Sie müssen noch viel Zug fahren, um die ganze Palette der Begründungen für ausgefallene oder verspätete Züge kennen zu lernen, Reparatur am Zug ist nur eine unter vielen. – Auch beliebt: Kurzfristiger Personalausfall  bzw.  kurzfristige Erkrankung des Personals – Verspätung eines vorausfahrenden Zuges – Verspätung aus vorangegangener Fahrt – Störung im Stellwerk – Reparatur am Gleis – Polizeieinsatz – unbefugte Personen im Gleis.
 
Letzteres ist ja ein ernst zu nehmender Grund, aber warum wird die Strecke genau dann frei gegeben, wenn der laut Plan nächste Zug eingetroffen ist??? Vielleicht ein kurzfristiger Personalausfall, den man durch das Zusammenlegen zweier Züge unauffällig kaschiert?
 
Auch kann es vorkommen, dass ein Zug zunächst als bald abfahrender schon angezeigt ist, dann die Anzeige ohne eine der genannten Begründungen verschwindet und dann, als wäre es nie anders gewesen, der turnusmäßig nächste Zug angezeigt wird, zwei Stunden später, was soll’s. – Lohnende Erfahrung, wenn der Bahnhof keinerlei Wartemöglichkeit außer dem zugigen Gleis oder dem verrotzten Gang zwischen den Bahnsteigen hat und der Warteraum – so denn überhaupt einer vorgesehen ist – geschlossen ist.
 
Habe neulich Zug fahrender – nein wartender Weise – unterwegs folgendes Liedchen gehört: Wenn die Züge nicht fah’n, biste bei der Deutschen Bahn…
 
Gute Reise
Cornelia Wimmer


7. Leserbrief

Hallo Herr Berger,
 
leider wird Ihr grausamer Tatsachenbericht dem Thema nicht gerecht; er passt höchstens zur aktuellen BRD der politischen Amateure und Überzeugungstäter.
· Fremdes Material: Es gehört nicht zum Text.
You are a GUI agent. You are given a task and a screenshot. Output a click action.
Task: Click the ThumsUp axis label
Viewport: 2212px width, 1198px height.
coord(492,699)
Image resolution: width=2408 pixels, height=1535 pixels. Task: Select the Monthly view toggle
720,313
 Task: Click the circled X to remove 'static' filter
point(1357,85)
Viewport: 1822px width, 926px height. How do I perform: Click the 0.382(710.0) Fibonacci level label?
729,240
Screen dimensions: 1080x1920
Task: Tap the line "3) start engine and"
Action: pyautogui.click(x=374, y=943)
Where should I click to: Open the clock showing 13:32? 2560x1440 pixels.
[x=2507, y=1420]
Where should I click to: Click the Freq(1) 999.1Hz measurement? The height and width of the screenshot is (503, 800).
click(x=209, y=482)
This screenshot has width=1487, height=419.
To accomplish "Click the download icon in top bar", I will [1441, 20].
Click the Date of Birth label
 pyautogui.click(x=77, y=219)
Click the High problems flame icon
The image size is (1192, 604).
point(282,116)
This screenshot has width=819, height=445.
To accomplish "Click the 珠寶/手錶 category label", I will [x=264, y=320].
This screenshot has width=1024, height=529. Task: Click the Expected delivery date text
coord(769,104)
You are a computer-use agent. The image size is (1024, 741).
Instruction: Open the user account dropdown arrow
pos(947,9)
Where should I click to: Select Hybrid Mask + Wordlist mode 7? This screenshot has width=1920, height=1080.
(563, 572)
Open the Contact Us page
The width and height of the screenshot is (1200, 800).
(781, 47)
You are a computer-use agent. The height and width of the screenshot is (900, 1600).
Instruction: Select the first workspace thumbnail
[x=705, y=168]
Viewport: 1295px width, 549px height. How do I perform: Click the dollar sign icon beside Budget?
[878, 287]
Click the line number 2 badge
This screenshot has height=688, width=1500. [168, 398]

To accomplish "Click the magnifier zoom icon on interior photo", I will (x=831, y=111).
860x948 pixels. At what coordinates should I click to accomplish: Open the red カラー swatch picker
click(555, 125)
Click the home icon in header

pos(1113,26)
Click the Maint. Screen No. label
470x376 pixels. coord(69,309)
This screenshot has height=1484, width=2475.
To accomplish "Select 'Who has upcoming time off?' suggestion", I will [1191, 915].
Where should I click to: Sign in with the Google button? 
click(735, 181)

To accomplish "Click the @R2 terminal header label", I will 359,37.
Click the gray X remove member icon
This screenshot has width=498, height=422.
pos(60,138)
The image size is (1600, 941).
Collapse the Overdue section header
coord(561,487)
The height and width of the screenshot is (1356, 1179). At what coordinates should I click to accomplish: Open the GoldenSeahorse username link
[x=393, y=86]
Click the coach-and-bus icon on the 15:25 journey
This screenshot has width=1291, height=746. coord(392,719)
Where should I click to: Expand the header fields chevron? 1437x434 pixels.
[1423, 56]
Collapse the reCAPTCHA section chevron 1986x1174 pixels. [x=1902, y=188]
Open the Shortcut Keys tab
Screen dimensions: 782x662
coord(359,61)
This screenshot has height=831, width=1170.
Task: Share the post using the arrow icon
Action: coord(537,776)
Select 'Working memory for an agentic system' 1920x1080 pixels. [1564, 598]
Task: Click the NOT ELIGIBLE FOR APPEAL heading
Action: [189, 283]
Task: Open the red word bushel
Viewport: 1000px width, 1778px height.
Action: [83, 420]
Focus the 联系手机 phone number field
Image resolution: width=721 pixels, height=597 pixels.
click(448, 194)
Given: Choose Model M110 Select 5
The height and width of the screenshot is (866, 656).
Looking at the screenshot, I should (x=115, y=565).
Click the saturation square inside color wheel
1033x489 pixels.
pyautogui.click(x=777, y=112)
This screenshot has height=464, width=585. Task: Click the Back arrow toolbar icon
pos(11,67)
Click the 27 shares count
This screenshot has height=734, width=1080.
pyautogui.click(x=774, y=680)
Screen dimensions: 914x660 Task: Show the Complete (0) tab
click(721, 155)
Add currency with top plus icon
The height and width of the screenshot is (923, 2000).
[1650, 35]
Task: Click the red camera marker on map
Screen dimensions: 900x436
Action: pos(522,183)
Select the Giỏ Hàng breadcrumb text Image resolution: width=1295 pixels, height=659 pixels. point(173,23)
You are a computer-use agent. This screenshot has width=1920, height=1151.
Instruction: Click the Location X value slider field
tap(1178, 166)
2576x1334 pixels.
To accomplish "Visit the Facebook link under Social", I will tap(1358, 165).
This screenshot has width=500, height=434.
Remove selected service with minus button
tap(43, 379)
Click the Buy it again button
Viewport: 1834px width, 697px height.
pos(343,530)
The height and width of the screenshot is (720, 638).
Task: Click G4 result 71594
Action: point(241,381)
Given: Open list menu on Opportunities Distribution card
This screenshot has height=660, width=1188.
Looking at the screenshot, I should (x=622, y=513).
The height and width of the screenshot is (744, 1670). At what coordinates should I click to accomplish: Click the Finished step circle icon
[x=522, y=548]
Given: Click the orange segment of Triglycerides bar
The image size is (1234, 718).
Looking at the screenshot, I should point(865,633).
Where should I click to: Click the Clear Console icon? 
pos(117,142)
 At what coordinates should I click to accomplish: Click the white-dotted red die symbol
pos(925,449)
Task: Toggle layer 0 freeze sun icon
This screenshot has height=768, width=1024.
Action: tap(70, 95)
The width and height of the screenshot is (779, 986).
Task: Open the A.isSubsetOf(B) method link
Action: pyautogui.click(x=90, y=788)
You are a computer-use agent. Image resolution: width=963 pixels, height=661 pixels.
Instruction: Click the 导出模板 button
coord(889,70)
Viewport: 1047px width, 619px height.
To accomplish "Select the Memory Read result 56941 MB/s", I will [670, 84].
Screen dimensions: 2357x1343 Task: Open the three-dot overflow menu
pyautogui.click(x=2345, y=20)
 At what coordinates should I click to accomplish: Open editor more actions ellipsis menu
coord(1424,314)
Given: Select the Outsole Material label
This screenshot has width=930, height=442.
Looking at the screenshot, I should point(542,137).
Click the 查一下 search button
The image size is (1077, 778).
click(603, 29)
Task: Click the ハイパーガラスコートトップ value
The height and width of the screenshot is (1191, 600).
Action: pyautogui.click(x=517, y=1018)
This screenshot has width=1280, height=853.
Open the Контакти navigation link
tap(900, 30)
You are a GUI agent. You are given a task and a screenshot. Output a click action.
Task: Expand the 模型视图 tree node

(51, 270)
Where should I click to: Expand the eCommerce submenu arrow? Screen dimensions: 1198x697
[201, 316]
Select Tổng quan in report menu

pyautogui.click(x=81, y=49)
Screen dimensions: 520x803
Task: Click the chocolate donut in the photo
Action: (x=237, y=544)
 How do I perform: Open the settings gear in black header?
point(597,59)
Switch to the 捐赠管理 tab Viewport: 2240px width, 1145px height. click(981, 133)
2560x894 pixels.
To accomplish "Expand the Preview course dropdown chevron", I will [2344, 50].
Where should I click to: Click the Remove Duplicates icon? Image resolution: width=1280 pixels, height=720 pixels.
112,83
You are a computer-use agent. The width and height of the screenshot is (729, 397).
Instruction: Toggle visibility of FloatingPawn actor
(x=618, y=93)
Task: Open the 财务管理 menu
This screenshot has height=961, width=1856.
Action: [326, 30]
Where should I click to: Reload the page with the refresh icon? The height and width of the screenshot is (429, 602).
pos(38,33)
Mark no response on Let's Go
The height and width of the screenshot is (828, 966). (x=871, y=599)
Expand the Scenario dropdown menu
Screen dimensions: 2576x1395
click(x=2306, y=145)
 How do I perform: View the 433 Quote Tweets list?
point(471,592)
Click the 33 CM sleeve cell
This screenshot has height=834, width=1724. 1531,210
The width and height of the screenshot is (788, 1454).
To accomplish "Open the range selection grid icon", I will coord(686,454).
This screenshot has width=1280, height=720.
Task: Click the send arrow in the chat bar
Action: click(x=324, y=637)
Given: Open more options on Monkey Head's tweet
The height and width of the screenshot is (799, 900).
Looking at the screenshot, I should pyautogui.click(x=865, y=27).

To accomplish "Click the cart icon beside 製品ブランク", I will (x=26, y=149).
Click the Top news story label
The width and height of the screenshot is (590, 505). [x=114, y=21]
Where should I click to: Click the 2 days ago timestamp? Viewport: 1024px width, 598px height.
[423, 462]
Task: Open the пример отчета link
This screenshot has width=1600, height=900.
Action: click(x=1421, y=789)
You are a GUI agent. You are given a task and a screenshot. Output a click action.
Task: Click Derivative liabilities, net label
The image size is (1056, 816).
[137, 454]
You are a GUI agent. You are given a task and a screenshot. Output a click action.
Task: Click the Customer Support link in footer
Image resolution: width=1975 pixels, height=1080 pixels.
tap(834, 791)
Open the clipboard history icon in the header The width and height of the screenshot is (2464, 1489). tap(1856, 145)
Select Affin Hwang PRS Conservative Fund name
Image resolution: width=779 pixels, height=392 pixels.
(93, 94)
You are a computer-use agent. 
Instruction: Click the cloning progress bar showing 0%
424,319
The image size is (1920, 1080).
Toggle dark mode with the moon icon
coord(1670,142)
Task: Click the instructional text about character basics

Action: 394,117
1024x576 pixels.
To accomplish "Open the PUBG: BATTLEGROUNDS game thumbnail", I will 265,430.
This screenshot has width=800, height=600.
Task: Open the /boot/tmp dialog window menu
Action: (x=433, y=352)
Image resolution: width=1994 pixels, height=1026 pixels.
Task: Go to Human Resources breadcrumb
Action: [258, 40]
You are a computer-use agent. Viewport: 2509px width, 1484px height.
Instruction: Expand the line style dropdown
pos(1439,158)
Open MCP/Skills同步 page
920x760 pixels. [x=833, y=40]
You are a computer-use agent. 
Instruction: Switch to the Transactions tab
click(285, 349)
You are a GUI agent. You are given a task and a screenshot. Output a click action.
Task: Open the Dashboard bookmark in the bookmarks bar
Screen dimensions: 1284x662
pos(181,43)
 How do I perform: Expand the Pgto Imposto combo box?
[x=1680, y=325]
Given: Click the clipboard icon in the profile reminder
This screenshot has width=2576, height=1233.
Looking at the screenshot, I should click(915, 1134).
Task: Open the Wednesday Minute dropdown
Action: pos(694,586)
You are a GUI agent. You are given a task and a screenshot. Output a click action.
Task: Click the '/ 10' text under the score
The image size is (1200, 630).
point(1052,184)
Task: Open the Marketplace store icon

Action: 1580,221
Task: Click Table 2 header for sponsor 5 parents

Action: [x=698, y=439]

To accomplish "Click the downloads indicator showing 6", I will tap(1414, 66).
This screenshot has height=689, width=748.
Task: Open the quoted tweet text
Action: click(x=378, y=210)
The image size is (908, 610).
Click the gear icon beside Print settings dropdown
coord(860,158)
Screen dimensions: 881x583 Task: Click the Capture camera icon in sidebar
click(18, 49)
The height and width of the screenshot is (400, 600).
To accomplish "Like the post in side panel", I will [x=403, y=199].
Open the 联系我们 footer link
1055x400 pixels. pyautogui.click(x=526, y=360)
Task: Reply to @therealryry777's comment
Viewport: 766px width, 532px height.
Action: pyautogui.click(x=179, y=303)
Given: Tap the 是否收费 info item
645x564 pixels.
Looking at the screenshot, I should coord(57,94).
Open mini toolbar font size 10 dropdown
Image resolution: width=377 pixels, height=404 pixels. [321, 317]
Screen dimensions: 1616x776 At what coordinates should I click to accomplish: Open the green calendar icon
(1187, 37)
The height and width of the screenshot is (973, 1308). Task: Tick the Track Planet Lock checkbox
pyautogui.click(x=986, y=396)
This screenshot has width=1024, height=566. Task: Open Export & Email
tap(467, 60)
Denn auch Sie scheinen zu glauben, die Katastrophe Deutsche Bahn liege am Kaputtsparen. Aber genau das stimmt nicht, wie alleine die Milliarden-Fehlplanung „Tiefbahnhof Stuttgart“  unwiderlegbar beweist!
 
Dass ein seit Jahrzehnten völlig unfähiges Management, angefangen bei den politisch Verantwortlichen CSU-Verkehrsministern, bis zu allen BB-Vorständen der vergangenen Jahrzehnte dazu gehören, hätten Sie nicht mit „kaputtsparen“ verschleiern oder zumindest verschweigen dürfen.
 
Nur DAS wollte ich Sie wissen lassen, denn zur sachlich-detaillierten Kritik gibt es Berufenere!